START INPUT DATA
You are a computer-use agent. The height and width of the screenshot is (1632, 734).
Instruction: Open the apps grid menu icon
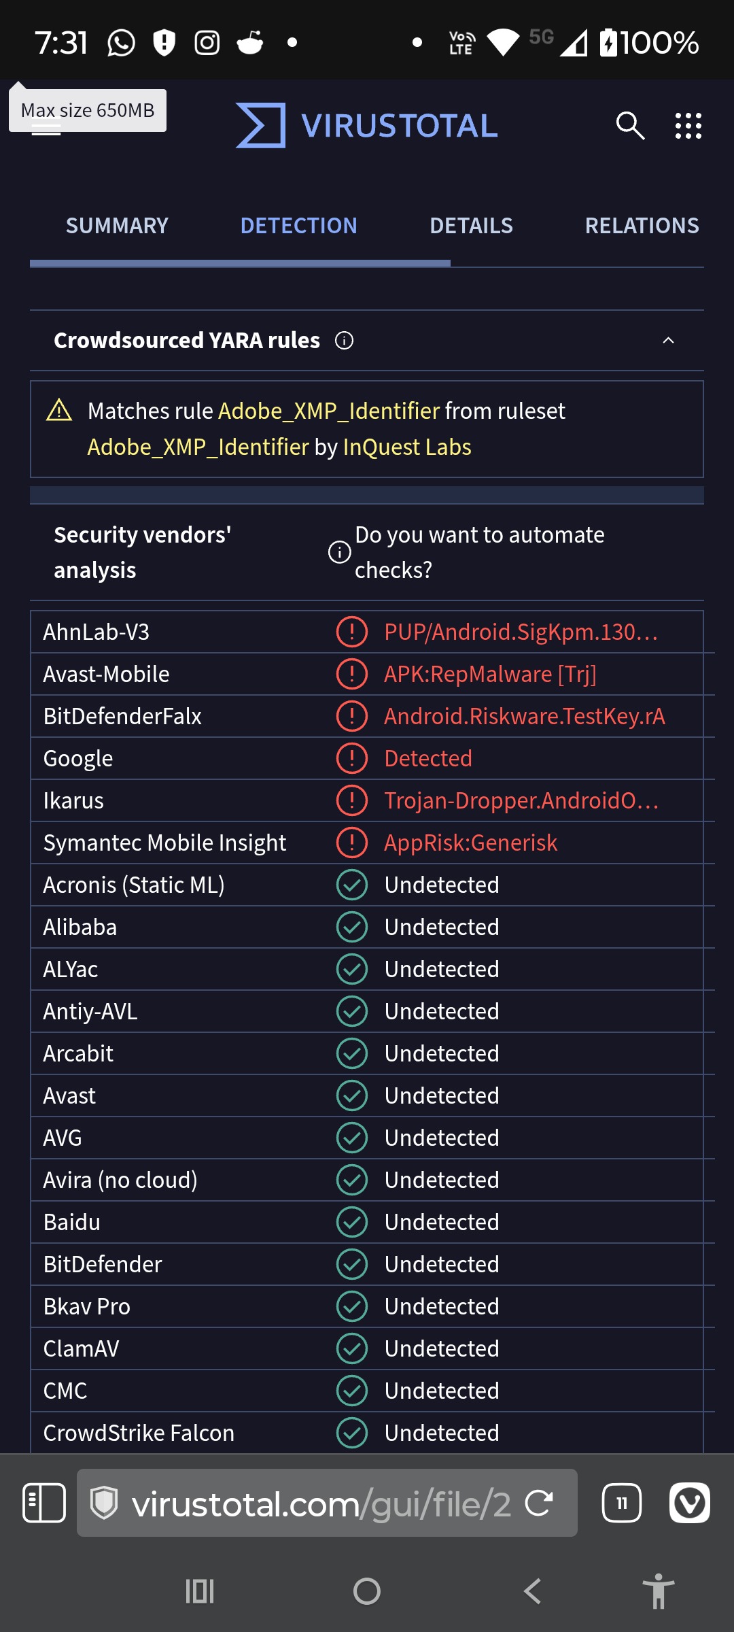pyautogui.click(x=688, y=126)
END INPUT DATA
START INPUT DATA
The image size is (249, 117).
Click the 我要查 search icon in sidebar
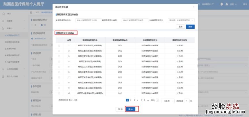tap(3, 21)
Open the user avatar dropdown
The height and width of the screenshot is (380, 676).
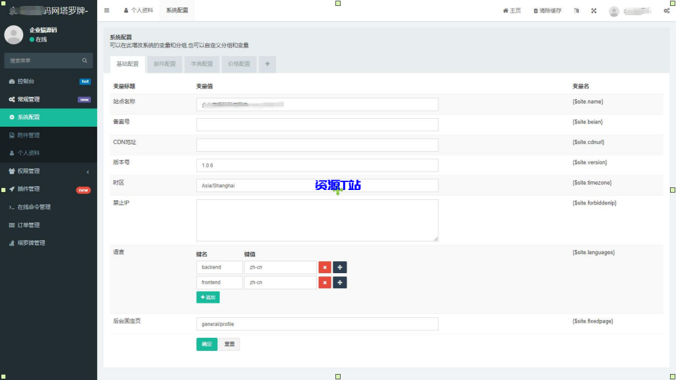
END INPUT DATA
* PROBLEM TO WORK ON
Could you output exactly the lines above, from the line with "The image size is (249, 117)." up to and including the line with "The height and width of the screenshot is (380, 676).", and nothing else, skipping the pictures?

* TASK SOLUTION
The image size is (249, 117).
Click the 我要查 search icon in sidebar
tap(3, 21)
Open the user avatar dropdown
The height and width of the screenshot is (380, 676).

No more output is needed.